Abstract

The sinuous channels that wind through tidal coastal wetlands resemble meandering rivers. However, features indicative of active meandering over time, such as oxbow lakes and meander cutoffs, are challenging to find in tidal realms. Specifically, while alluvial plains shaped by meandering rivers are filled with scars of meander cutoffs, tidal coastal settings have been perceived by geomorphologists for much of the past century as lacking morphological evidence of cutoff events, even though both environments exhibit similar meander-planform dynamics and width-adjusted migration rates. This led to the broad interpretation that tidal and fluvial meanders differ morphodynamically.We re-examined this conclusion by identifying, measuring, and compiling examples of meander cutoffs from various tidal coastal wetlands and fluvial floodplains worldwide. We suggest that cutoffs in tidal meanders are far more widespread than previously thought, and the shapes and geometric properties of tidal and river cutoffs are indeed remarkably similar. This indicates that while tidal and fluvial environments differ in many ways, they nevertheless share the same physical mechanism affecting meander morphodynamical evolution.The perceived scarcity of tidal cutoffs is likely a result of pronounced channel density and hydrological connectivity in coastal wetlands, coupled with the reduced size of most tidal channels and dense vegetation cover. Moreover, despite allegedly similar forming mechanisms, morphodynamic differences arise after meanders have cut off.
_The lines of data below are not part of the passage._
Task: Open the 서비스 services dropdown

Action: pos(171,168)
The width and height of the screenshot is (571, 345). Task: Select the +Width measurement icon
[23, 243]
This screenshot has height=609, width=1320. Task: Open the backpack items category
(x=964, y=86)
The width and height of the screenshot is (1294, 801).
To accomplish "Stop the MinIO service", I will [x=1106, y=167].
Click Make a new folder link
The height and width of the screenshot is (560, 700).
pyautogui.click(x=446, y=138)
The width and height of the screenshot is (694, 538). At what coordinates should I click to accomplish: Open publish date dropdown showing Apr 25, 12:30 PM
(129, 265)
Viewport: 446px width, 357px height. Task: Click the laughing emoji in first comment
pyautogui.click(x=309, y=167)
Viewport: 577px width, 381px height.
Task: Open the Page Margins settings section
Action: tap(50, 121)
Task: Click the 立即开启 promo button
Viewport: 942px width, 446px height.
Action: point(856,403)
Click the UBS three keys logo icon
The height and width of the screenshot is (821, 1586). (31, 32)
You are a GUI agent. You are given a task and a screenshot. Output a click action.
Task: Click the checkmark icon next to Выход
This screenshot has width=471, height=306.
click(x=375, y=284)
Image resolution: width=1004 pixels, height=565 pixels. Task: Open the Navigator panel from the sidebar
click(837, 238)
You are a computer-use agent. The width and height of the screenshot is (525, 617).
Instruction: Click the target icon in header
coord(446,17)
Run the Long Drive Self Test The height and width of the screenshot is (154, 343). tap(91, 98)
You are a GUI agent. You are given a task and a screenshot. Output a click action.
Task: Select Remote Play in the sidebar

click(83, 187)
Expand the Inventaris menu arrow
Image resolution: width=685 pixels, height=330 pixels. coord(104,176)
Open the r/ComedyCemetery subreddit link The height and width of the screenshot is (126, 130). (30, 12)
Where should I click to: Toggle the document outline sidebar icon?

We observe that tidal meanders remain preferentially connected to the channel from which they originated, preventing the formation of crescent-shaped oxbow lakes and thus making tidal cutoffs more difficult to detect.While these factors do not erase tidal meander cutoffs, they collectively inhibit oxbow-lake formation and render tidal cutoffs ephemeral, hardly detectable geomorphic features. We thus argue that similar morphodynamic processes drive cutoff formation in tidal and fluvial landscapes, with differences arising only during post-cutoff evolution. This bears important implications for understanding the ecomorphodynamics of coastal wetlands and predicting their long-term evolution.